# Required task:
Copy out everything from the line containing "Open the Settings" down to the line containing "Instruction: Open the", including both of those lines. Keep the requests unchanged, but multiply each coordinate in the answers by 0.3 and round it to a whole number, with halves rounding up.

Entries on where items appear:
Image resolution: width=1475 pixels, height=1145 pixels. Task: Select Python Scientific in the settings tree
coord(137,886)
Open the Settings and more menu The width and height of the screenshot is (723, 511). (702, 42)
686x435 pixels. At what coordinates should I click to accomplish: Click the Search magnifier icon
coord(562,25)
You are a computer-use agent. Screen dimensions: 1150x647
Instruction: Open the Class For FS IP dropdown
---
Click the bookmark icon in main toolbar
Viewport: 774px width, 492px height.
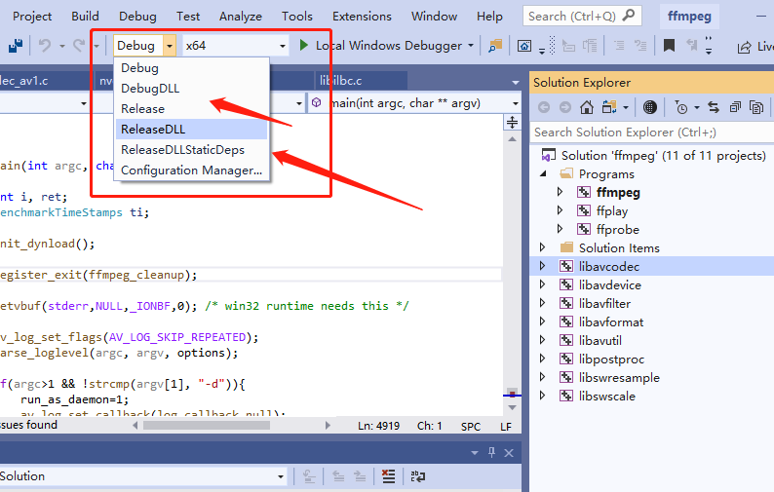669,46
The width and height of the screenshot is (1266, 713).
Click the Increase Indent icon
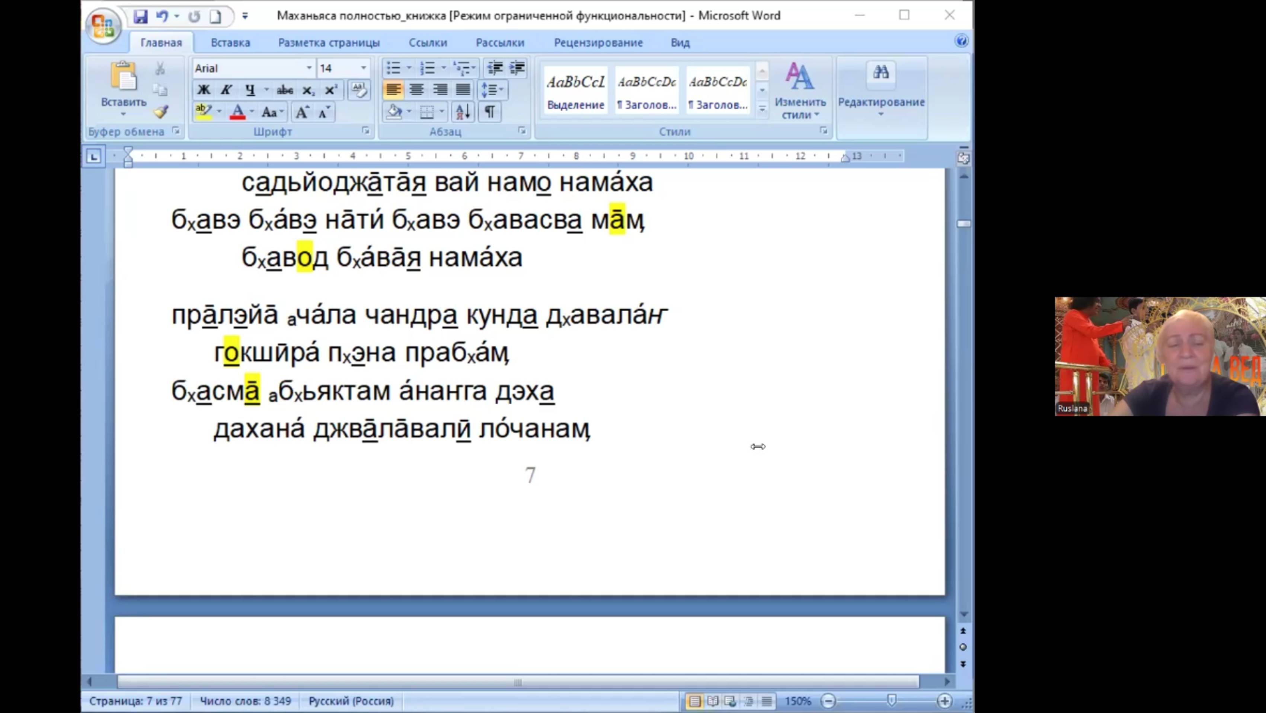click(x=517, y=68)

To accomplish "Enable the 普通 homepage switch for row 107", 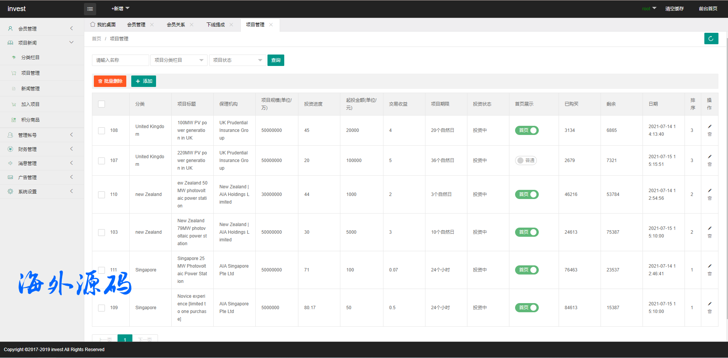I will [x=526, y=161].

# Solution for this task:
Open the Settings and more menu The width and height of the screenshot is (723, 511). (211, 13)
686x435 pixels. At what coordinates should I click to accomplish: Click the Search magnifier icon
coord(169,8)
You are a computer-use agent. Screen dimensions: 1150x647
Instruction: Open the Class For FS IP dropdown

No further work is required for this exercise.